» Page excerpt:
%%
We’ll then take a trip to the rural Tug Hill Region of New York where I’ll show the Times two other “state-of-the-art” landfills. More importantly, we’ll also talk to people living near these facilities. We’ll work hard to find the people forced to leave their homes when a landfill was built in their backyard. I’ll take them to another landfill in a suburban community near Albany. We’ll stop in a densely populated neighborhood directly adjacent to the landfill and I’ll explain with vivid examples what externality impacts and costs really mean.
We’ll then head to St. Thomas in the US Virgin Islands to visit the only landfill on that island, and I’ll introduce them to local residents from the underserved community there tirelessly fighting to change their horrible reality (its certainly not Tierney’s Utopia). I’ll facilitate a discussion with representatives, including youth leaders, of Basura Cero (Zero Waste) in Puerto Rico, working hard to prevent a massive waste-to-energy facility from being built in Arecibo. I can’t tell you how much I look forward to the articulate and well-reasoned arguments fueling a passion and desire to preserve their community. I could take you to sites all across the US–suburban, rural, and urban–and provide many more examples of how landfills, and those in the business of trash reduce the quality of life for those living nearby.
%%
» Recorded information:
%%
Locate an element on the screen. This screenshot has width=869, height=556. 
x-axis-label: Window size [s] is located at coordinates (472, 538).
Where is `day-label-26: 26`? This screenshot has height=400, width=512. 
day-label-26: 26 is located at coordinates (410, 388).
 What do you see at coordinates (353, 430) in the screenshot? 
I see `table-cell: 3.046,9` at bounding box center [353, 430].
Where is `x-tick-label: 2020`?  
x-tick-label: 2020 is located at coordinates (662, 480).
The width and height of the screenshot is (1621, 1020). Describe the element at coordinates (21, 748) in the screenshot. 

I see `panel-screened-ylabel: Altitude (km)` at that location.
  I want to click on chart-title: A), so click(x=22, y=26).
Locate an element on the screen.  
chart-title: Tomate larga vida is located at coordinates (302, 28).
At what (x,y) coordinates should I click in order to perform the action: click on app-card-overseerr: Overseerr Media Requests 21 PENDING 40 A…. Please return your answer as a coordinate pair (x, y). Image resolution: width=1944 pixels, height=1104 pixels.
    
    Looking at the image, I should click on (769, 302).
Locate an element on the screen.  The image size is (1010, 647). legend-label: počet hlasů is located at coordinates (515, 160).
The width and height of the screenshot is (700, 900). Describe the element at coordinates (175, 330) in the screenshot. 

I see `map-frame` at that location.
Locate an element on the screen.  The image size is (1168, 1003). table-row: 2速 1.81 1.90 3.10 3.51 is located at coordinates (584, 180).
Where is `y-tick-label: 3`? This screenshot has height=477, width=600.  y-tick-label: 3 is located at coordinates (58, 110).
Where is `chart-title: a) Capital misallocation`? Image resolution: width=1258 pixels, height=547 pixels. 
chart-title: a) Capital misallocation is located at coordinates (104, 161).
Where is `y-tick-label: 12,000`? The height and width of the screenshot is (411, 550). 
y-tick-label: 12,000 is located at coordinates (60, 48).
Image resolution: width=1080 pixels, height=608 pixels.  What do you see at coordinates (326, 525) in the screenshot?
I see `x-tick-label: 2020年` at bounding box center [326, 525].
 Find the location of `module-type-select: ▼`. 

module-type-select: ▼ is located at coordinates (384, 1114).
%%
» What to do:
[1] Answer these about the landfill passage:
(a) In what region of New York are the two other "state-of-the-art" landfills?
(b) Which island has only one landfill on it?
(c) What is the Puerto Rico group working to prevent in Arecibo?
[2] Please carry on the landfill passage from its final sentence.

» Answers by item:
[1]
(a) The rural Tug Hill Region.
(b) St. Thomas in the US Virgin Islands.
(c) A massive waste-to-energy facility from being built there.

[2]
What the Times published was an absolute affront to all these communities, and I look forward to The New York Times Company taking me up on my offer to help them reach the people who actually live near these facilities. These people will provide real-life “data” for a story. This will be a story diametrically different than one written by someone in an isolated, comfortable office far from the plume of reality real people are facing every day.
It is no shock to those of us in the trenches that segments of our industry are experiencing unique challenges these days as a result of a changing business model and increasing quality concerns. “Decreased commodity prices combined with the decision of some municipalities to collect recyclables in the same bin as waste materials affect both the economics and the technological feasibility of recycling (ISRI).” So too does the lack of a level playing field laced with the reality of subsidies on virgin materials, and the incomplete accounting of the true and full cost of disposal alternatives like landfills, waste transfer stations, and waste-to-energy (externality costs). Disposal of discarded materials-a multi-billion dollar industry-provides little societal benefit and far more societal risks than a system that capitalizes on materials as commodities generating genuine value. The same can be said for raw material extraction and processing compared to a manufacturing supply-chain utilizing recyclable materials.
It’s about Materials and Resources, not Waste
We as a commodities industry have faced issues like the cyclic nature of our markets and many other challenges in the past. We understand that we are part of an ever-changing supply and value chain. Today, like in the past, these concerns don’t indicate the demise of recycling. We can and must address ever-evolving challenges of our unique industry. “Let’s focus on what works and develop the processes and technology needed to expand recycling. Turning our backs on recycling altogether now would significantly hurt the US balance of trade, the recycling industry, the environment, and sustainable materials management. That would be a major step backward for our country (ISRI).”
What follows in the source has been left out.